Know the nuts & bolts of your plan
Just because you have an insurance plan doesn't mean it's going to cover all that you may need! There is quite a range of insurance options and prices, and obviously those plans are going to cover different services and different needs. At times, a plan may not cover important items such as outpatient therapy, some services, nursing home or skilled nursing facility placement, or medical equipment. Additionally, many hospitals/ facilities do not accept or are out of network for certain plans - just because you have coverage may not mean that you'll be able to see that specialist you've heard such great things about.
Do your homework
Insurance groups have become very strict regarding approval of medications and testing/ imaging. Just because your doctor orders you a new medication, or wants further workup via imaging, doesn't mean that insurance will cover it. Almost always, they require adequate/ appropriate documentation explaining the reasoning for the medication or test. If not initially approved, at times they will allow a peer to peer provider discussion in order for the insurance company to consider approving a specific test or prescription. Other times, however, they will simply deny a test or study and will therefore not cover its cost. It's best to do your homework and know this in advance.

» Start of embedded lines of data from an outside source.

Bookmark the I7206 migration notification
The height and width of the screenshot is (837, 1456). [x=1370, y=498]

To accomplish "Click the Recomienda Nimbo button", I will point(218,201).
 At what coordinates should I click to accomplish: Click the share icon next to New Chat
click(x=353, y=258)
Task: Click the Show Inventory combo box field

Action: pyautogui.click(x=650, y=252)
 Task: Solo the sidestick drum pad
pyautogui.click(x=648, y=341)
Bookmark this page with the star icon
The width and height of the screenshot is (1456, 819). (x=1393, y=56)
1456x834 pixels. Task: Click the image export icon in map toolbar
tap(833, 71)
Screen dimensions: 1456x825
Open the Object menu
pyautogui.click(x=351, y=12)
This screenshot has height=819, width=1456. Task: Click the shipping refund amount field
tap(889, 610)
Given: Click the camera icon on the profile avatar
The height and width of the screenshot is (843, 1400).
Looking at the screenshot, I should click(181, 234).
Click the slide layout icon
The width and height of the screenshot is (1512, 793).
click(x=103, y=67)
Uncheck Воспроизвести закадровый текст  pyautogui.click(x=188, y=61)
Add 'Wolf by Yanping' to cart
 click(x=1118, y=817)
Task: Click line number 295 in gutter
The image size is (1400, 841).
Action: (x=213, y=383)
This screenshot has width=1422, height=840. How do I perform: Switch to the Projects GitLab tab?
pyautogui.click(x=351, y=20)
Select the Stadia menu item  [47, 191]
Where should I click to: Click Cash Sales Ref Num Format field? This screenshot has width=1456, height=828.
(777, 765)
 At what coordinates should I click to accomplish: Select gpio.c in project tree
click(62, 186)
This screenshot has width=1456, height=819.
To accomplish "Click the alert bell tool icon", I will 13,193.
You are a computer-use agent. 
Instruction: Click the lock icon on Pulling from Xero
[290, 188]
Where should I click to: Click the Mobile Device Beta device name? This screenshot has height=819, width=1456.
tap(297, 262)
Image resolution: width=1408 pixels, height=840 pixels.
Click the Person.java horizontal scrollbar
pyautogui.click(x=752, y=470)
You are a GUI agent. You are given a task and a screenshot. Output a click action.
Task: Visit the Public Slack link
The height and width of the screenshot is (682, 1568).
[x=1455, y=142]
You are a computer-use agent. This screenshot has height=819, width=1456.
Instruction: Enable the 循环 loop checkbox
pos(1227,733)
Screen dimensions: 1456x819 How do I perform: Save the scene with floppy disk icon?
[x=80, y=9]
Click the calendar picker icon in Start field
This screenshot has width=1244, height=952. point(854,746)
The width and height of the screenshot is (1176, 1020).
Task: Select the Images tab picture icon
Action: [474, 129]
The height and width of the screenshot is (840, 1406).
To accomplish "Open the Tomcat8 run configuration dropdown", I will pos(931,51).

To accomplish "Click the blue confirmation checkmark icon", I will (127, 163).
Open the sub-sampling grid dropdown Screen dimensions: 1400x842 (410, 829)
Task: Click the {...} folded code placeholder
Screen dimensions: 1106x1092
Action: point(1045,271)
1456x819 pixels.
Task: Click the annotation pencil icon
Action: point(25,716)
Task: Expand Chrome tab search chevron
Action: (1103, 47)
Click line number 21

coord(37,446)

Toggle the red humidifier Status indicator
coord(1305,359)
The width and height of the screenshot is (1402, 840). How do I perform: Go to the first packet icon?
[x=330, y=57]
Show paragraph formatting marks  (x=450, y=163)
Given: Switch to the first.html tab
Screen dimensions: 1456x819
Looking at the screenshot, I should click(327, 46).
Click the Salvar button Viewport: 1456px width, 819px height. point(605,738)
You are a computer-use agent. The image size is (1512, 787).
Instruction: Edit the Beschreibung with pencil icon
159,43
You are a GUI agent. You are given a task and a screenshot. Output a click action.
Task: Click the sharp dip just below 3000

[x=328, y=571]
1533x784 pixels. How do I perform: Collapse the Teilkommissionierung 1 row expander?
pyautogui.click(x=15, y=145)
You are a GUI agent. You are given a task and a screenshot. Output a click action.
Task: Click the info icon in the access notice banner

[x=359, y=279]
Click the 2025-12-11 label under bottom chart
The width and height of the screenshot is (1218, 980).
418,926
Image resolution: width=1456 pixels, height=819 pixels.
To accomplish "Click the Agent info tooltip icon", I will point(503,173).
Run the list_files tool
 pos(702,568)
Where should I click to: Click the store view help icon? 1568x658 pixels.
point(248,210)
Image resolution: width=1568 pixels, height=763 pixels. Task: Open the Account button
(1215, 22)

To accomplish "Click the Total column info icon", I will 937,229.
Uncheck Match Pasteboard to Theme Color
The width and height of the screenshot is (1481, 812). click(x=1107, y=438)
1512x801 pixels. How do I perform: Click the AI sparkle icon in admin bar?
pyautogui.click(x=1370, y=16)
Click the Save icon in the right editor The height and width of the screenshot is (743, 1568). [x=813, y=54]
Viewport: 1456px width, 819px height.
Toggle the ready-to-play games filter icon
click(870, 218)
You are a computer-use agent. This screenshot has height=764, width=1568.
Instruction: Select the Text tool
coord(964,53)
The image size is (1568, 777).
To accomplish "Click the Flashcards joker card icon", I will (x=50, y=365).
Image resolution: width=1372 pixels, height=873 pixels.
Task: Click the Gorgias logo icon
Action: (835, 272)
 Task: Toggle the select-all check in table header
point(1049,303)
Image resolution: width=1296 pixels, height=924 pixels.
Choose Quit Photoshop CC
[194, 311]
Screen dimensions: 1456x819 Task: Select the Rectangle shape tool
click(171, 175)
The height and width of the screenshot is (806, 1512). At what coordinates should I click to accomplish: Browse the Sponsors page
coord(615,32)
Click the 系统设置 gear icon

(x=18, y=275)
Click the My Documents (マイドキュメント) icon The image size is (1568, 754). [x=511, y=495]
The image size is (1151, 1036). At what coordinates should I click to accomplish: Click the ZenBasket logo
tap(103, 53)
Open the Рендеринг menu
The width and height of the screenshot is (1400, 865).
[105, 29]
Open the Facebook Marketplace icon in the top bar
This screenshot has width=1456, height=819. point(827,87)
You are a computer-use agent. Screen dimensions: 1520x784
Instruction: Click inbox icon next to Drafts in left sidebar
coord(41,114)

You often get what you pay for
Some of our patients have chosen the cheapest plan possible, which in turn may not financially assist with some of their healthcare needs. Insurance is expensive. There's no getting around that fact. But going for the cheapest plan doesn't always mean that's the best plan for you and your specific healthcare needs.
Play it safe
Insurance is critical to your health and financial security. No one plans for an accident or plans to get acutely ill - but it obviously happens. You must consider the "what if". Depending on your situation, you are potentially risking financial disaster if you deny healthcare coverage and then get very sick or get in a serious accident. I've had many patients who fear their hospital bill's impact on their life and future.
Use your resources
Be mindful that certain counties provide indigent care coverage for low-income households. Additionally, certain charities may provide financial assistance if you need a little extra help. Finally, there are services and websites like
Take Command Health that often
provide discounted prescription prices, which, depending on the prescribed medicines, can be a HUGE additional monthly cost for patients!